Reputation: 11
How do I use keywords from an array in an regex to search a files.
I'm trying to look at a text file and see if and where the keywords appear. There are two files keywords.txt
keyword.txt
word1
word2
word3
filestosearchon.txt
a lot of words that go on and one and contain linebreaks and linebreaks (up to 100000 characters)
I would like to find the keyword and the position of the match. This works for one word but I am unable to figure out how to iterate the keywords on the regex.
#!/usr/bin/perl
# open profanity list
open(FILE, "keywords.txt") or die("Unable to open file");
@keywords = <FILE>;
close(FILE);
# open text file
local $/=undef;
open(txt, "filetosearchon.txt") or die("Unable to open file");
$txt = <txt>;
$regex = "keyword";
push @section,[length($`),length($&),$1]
while ($txt =~ m/$regex/g);
foreach $element(@section)
{
print (join(", ",@$element), $regex, "\n");
}
How can I iterate the keywords from the array over this while loop to get the matched keywords and position?
Appreciate anyhelp. Thanks
Upvotes: 1
Views: 8136
Reputation: 1000
Try grep
:
@words = split(/\s+/, $txt);
for ($i = 0; $i < scalar(@words); ++$i) {
print "word \#$i\n" if grep(/$words[$i]/, @keywords);
}
Would give you the word position in your text string where a keyword was found.

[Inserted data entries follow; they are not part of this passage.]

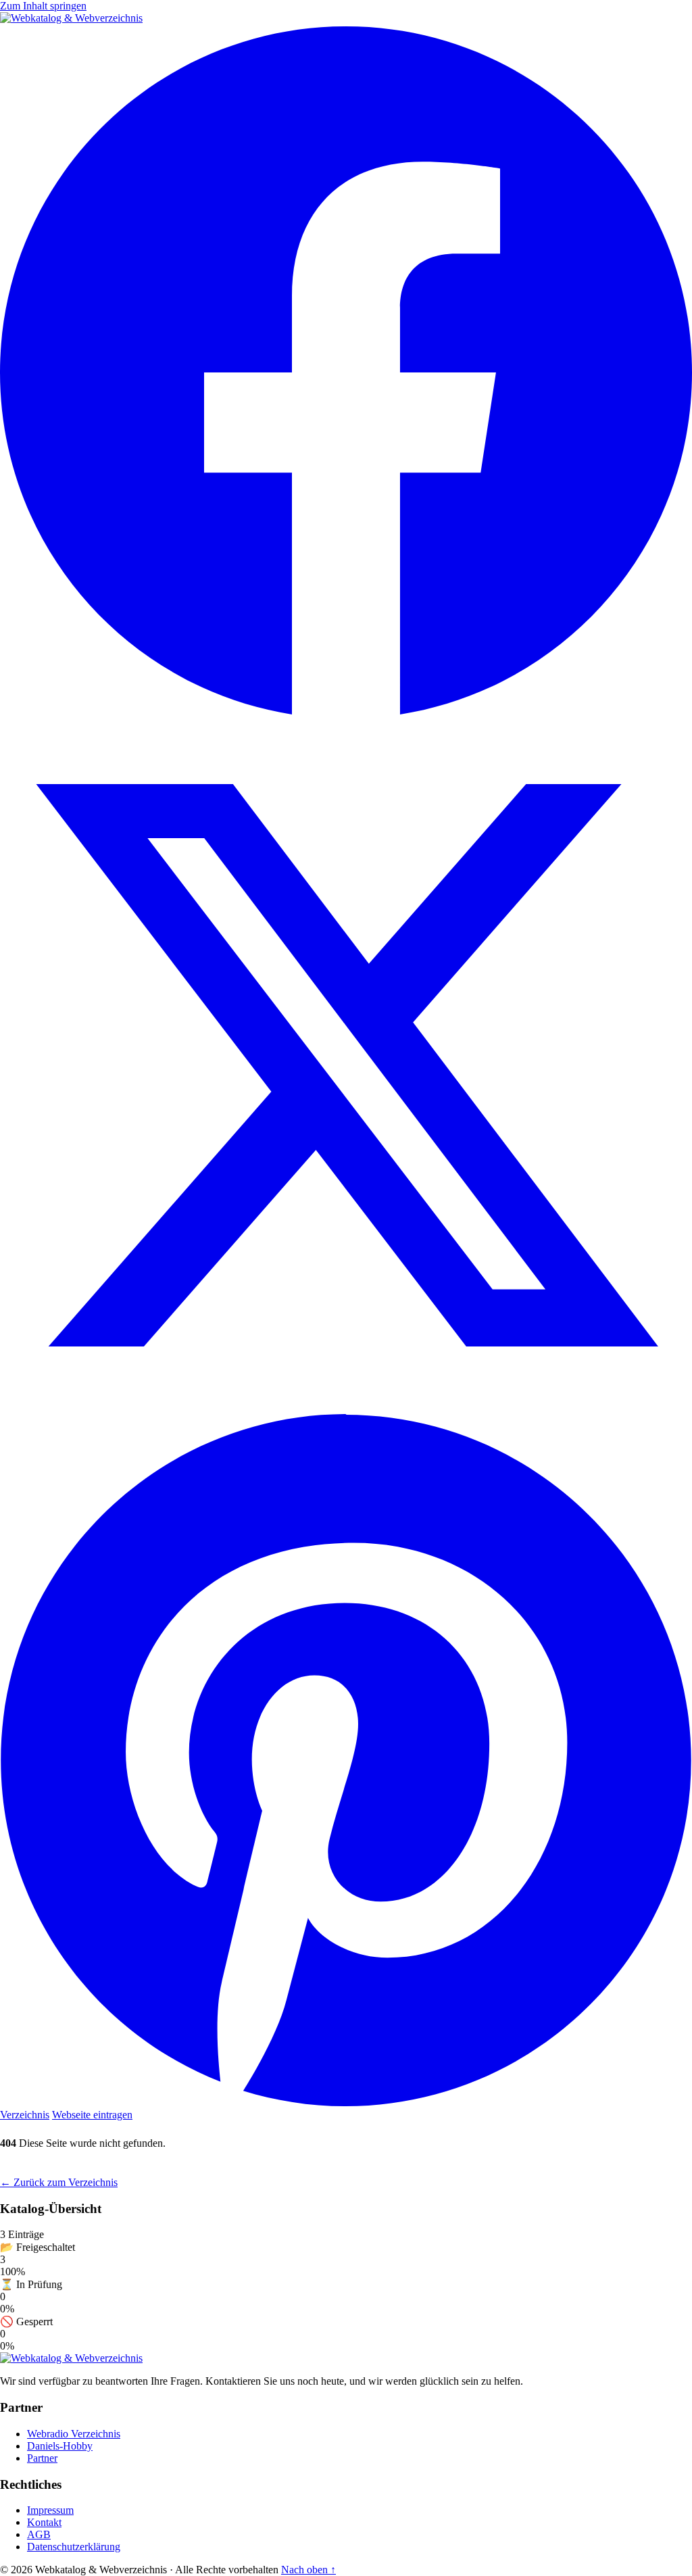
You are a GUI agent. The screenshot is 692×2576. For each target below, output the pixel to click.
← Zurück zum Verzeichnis (59, 2182)
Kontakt (44, 2522)
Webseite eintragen (92, 2114)
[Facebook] (346, 713)
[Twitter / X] (346, 1407)
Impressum (50, 2510)
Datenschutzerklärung (73, 2546)
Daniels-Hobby (60, 2446)
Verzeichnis (24, 2114)
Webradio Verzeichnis (73, 2433)
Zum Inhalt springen (43, 5)
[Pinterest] (346, 2102)
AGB (39, 2534)
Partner (42, 2458)
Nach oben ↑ (308, 2569)
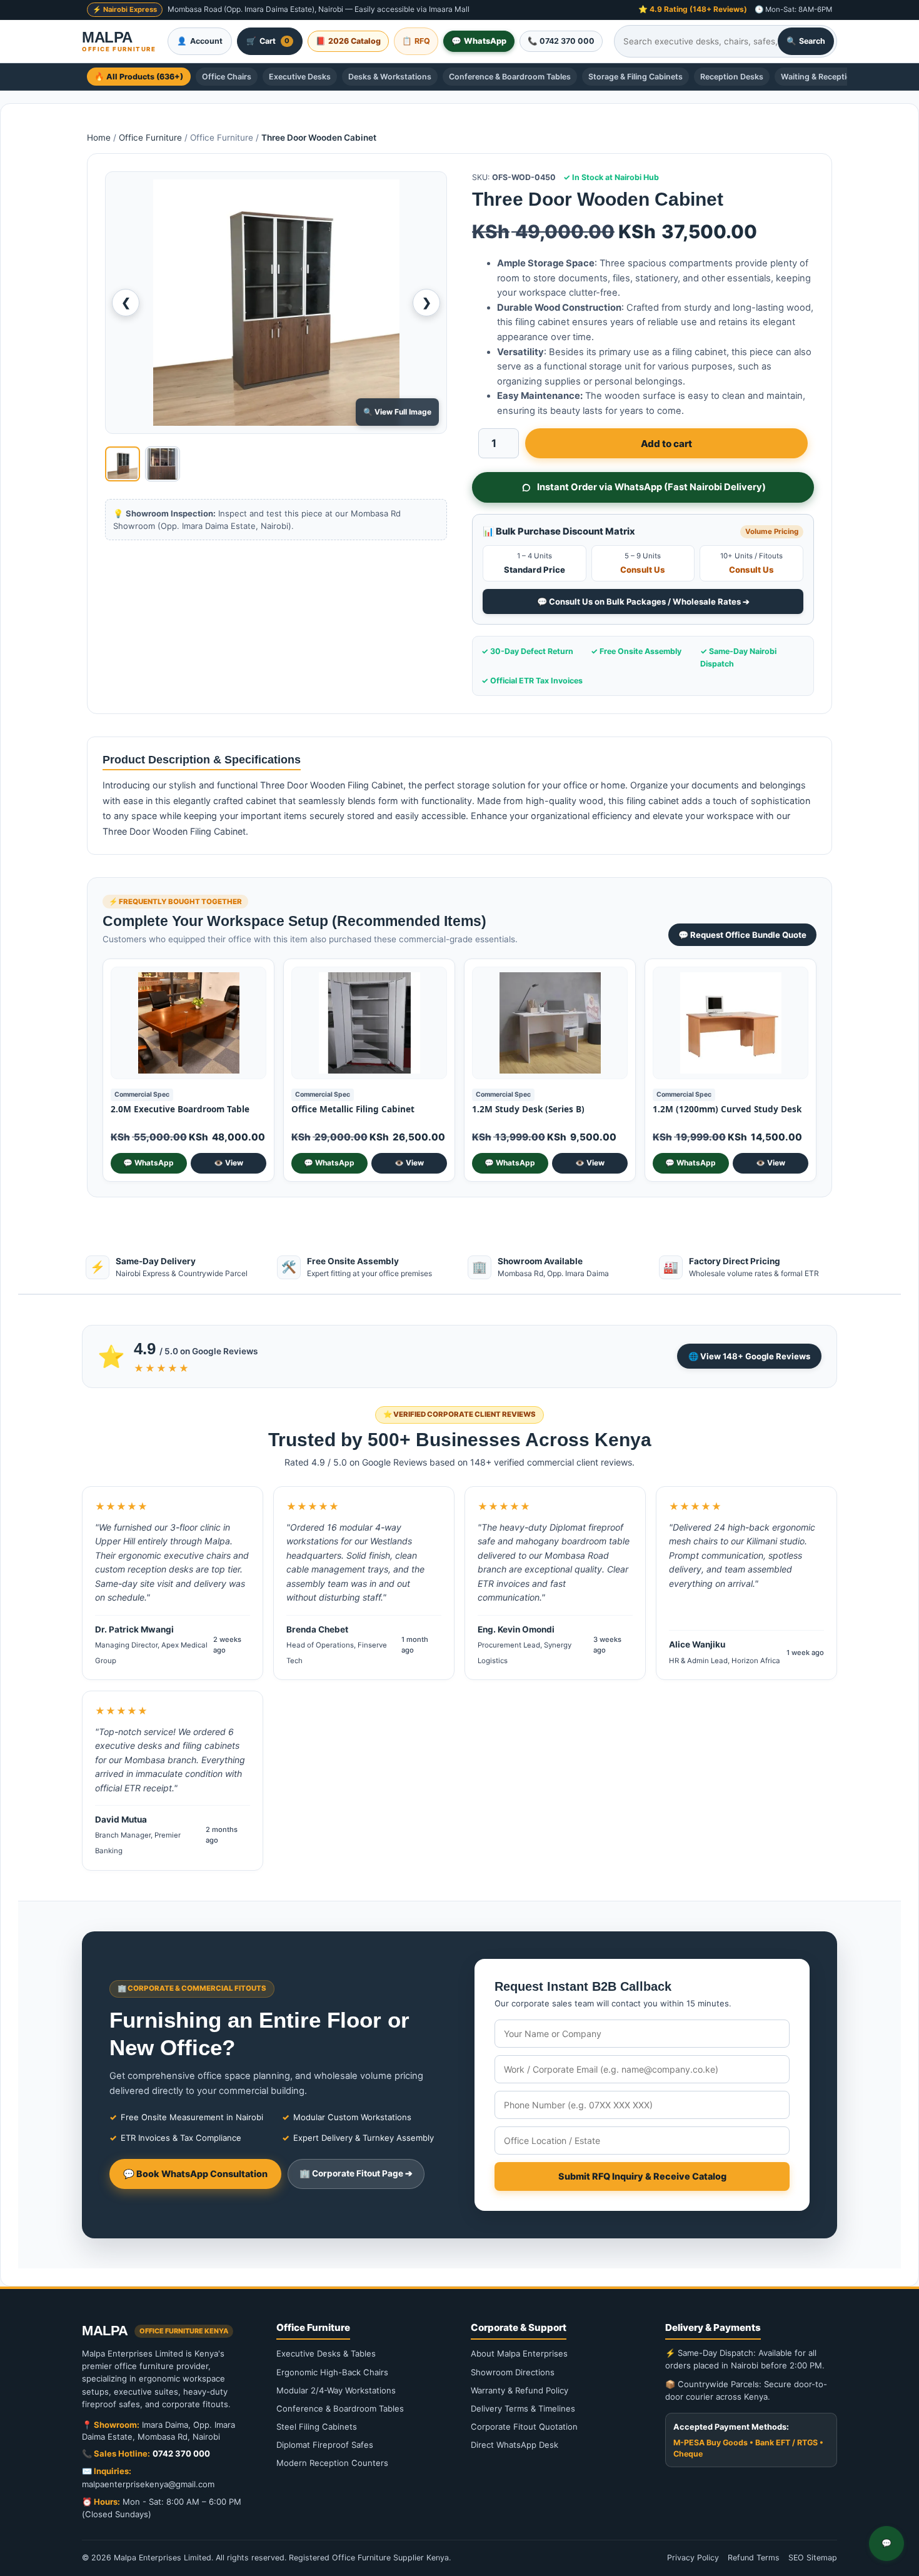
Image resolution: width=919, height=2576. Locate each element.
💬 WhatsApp (148, 1162)
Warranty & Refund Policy (519, 2390)
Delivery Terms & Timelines (523, 2408)
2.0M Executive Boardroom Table (180, 1109)
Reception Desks (731, 76)
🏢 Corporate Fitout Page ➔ (356, 2173)
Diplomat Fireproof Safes (324, 2445)
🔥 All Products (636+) (138, 76)
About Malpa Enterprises (519, 2353)
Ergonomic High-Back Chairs (332, 2372)
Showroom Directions (513, 2372)
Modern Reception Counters (332, 2463)
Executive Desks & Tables (326, 2353)
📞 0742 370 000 (561, 41)
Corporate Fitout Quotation (524, 2427)
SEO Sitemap (812, 2557)
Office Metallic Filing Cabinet (352, 1109)
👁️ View (228, 1162)
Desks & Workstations (389, 76)
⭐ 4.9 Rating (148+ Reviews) (692, 9)
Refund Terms (754, 2557)
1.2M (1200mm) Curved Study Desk (727, 1109)
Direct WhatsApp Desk (514, 2445)
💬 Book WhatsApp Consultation (195, 2173)
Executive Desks (300, 76)
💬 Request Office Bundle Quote (742, 935)
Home (99, 138)
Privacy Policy (693, 2557)
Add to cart (666, 444)
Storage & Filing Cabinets (635, 76)
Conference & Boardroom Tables (510, 76)
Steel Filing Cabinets (316, 2427)
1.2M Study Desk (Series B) (528, 1109)
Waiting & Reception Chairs (832, 76)
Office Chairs (226, 76)
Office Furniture (150, 138)
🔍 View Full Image (397, 411)
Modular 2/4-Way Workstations (336, 2390)
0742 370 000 (181, 2453)
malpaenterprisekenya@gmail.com (148, 2484)
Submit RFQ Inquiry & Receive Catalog (642, 2176)
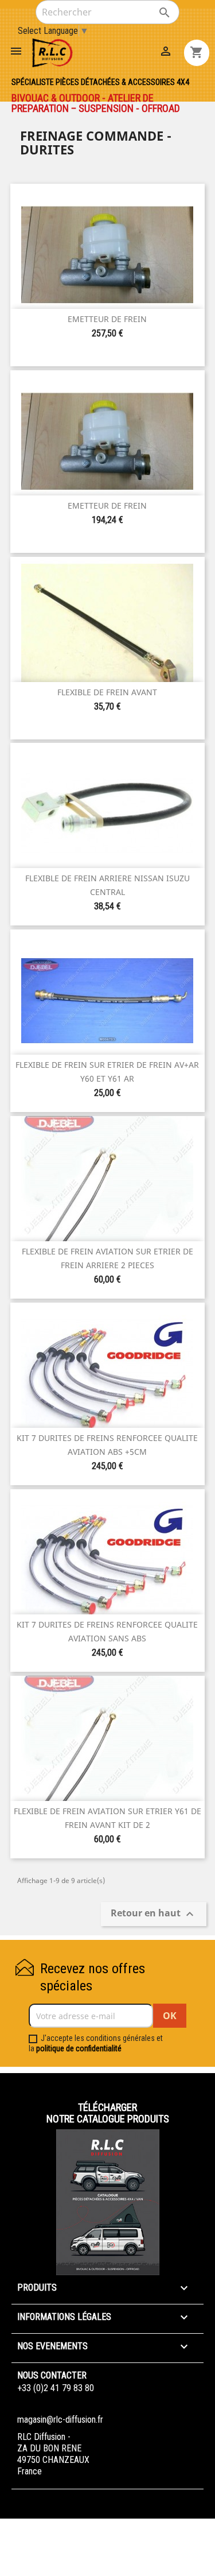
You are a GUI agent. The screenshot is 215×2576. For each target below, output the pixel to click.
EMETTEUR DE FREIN (107, 318)
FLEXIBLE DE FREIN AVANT (107, 692)
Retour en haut (154, 1914)
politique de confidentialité (79, 2048)
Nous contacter (52, 2375)
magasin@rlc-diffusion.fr (60, 2419)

This may or may not be more helpful than a character-based position.
Upvotes: 2
Reputation: 36282
I am not sure what is the output you expect, but something like this could be useful. I save keywords in a hash, read next file, split each line in words and search each one in the hash.
Content of script.pl
:
use warnings;
use strict;
die qq[Usage: perl $0 <keyword-file> <search-file>\n] unless @ARGV == 2;
open my $fh, q[<], shift or die $!;
my %keyword = map { chomp; $_ => 1 } <$fh>;
while ( <> ) {
chomp;
my @words = split;
for ( my $i = 0; $i <= $#words; $i++ ) {
if ( $keyword{ $words[ $i ] } ) {
printf qq[Line: %4d\tWord position: %4d\tKeyword: %s\n],
$., $i, $words[ $i ];
}
}
}
Run it like:
perl script.pl keyword.txt filetosearchon.txt
And output should be similar to this:
Line: 7 Word position: 7 Keyword: will
Line: 8 Word position: 8 Keyword: the
Line: 8 Word position: 10 Keyword: will
Line: 10 Word position: 4 Keyword: the
Line: 14 Word position: 1 Keyword: compile
Line: 18 Word position: 9 Keyword: the
Line: 20 Word position: 2 Keyword: the
Line: 20 Word position: 5 Keyword: the
Line: 22 Word position: 1 Keyword: the
Line: 22 Word position: 25 Keyword: the
Upvotes: 2
Reputation: 12486
One way to do this would be to just build a regex containing every word:
(alpha|bravo|charlie|delta|echo|foxtrot|...|zulu)
Perl's regex compiler is pretty smart and will smoosh this down as much as it can, so the regex will be more efficient than you think. See this answer by Tom Christiansen. For example the following regex:
(cat|rat|sat|mat)
Will compile to:
(c|r|s|m)at
Which is efficient to run. This approach probably beats the "search for each keyword in turn" approach because it only needs to make one pass over the input string; the naive approach requires one pass per keyword you want to search for.
By the way; If you're building a profanity filter, as your sample code suggests, remember to account for intentional mis-spellings: 'pron', 'p0rn', etc. Then there's the fun you can have with Unicode!
Upvotes: 3